Friday, February 9, 2007

Mississauga Sucks



With all the extraordinary communications powers of the internet, TV, and with all the talk about the global village and information overload, you'd think that cultural differences between a mojor North American city and its suburbs would be a thing of the past. I can tell you that's not the case with Mississauga and Toronto. I've lived in both: in Mississauga I spent my adolescence, and in downtown Toronto I spent a couple of university semesters.

-*-

## Problem
According to the blog post about Mississauga and Toronto, how long did the writer spend in downtown Toronto? The listing comes from a different source than the blog post.

## Raw data
-*-

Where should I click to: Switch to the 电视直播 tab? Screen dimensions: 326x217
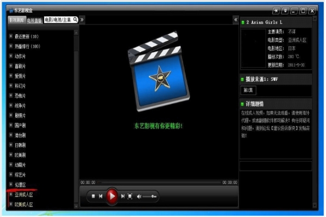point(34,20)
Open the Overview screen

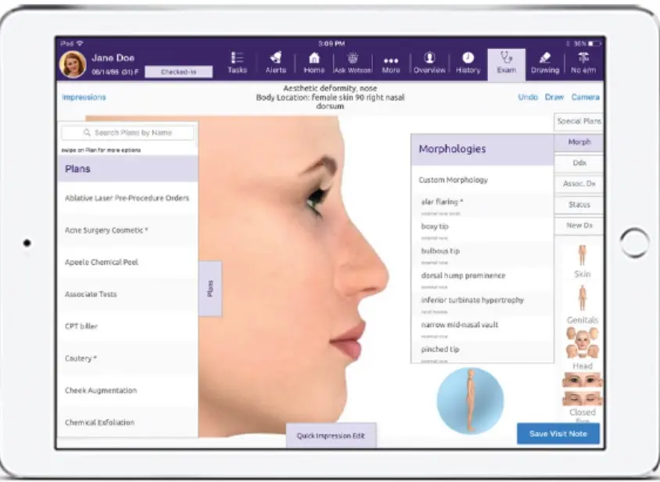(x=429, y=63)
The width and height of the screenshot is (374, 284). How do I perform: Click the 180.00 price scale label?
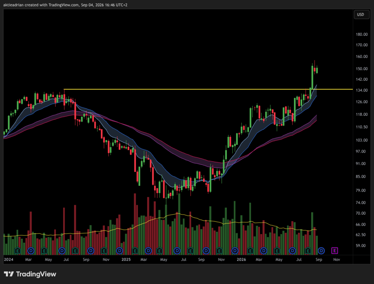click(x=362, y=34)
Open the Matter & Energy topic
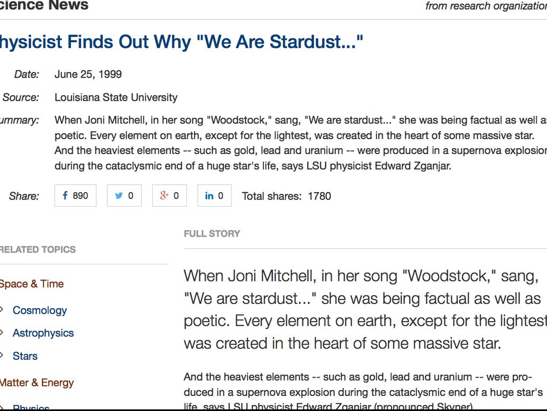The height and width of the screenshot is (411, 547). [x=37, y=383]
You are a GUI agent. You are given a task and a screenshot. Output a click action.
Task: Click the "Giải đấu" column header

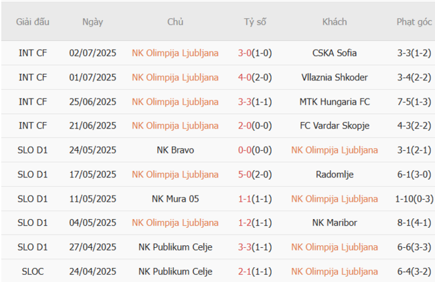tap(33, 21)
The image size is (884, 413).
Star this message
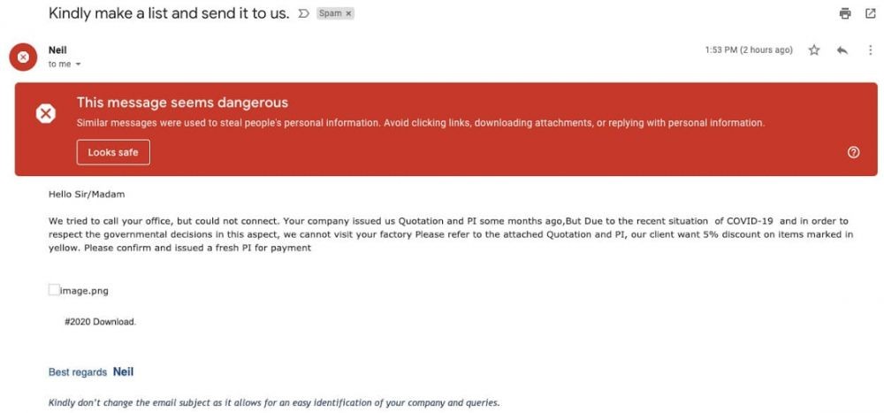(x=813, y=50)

-*-

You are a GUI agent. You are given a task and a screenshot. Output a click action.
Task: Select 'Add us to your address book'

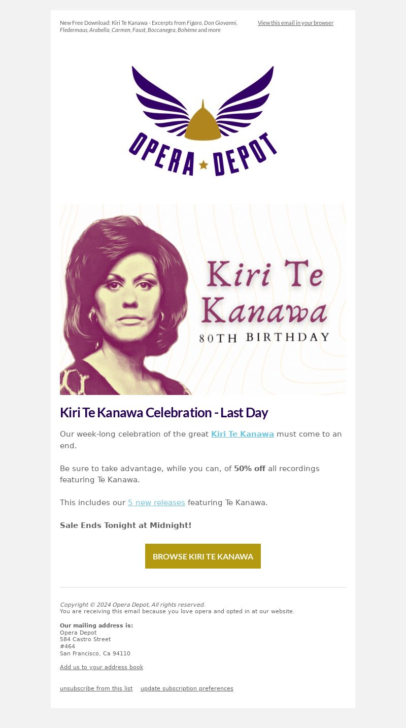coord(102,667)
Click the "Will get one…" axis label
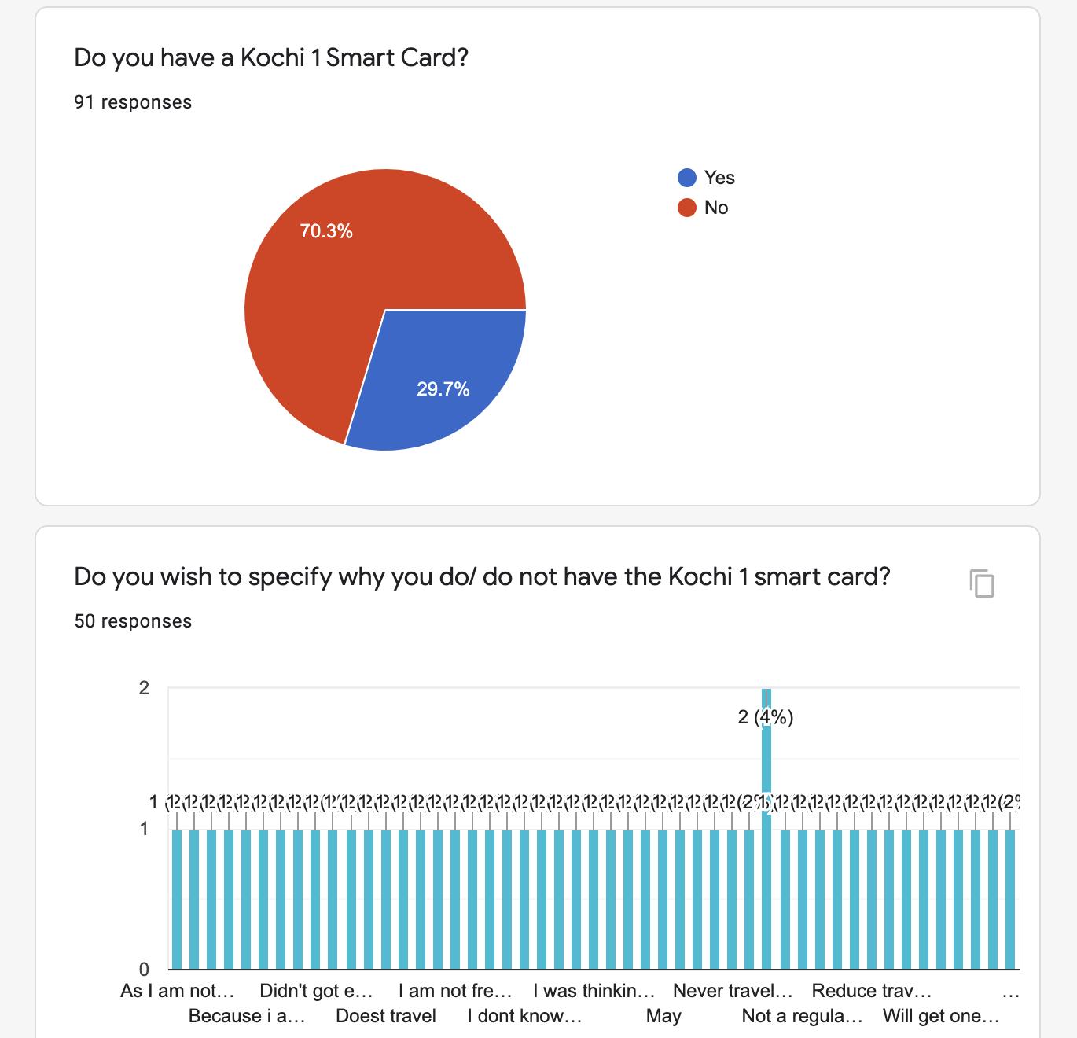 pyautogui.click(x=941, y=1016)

-*-

## Solution to this problem
A couple of university semesters.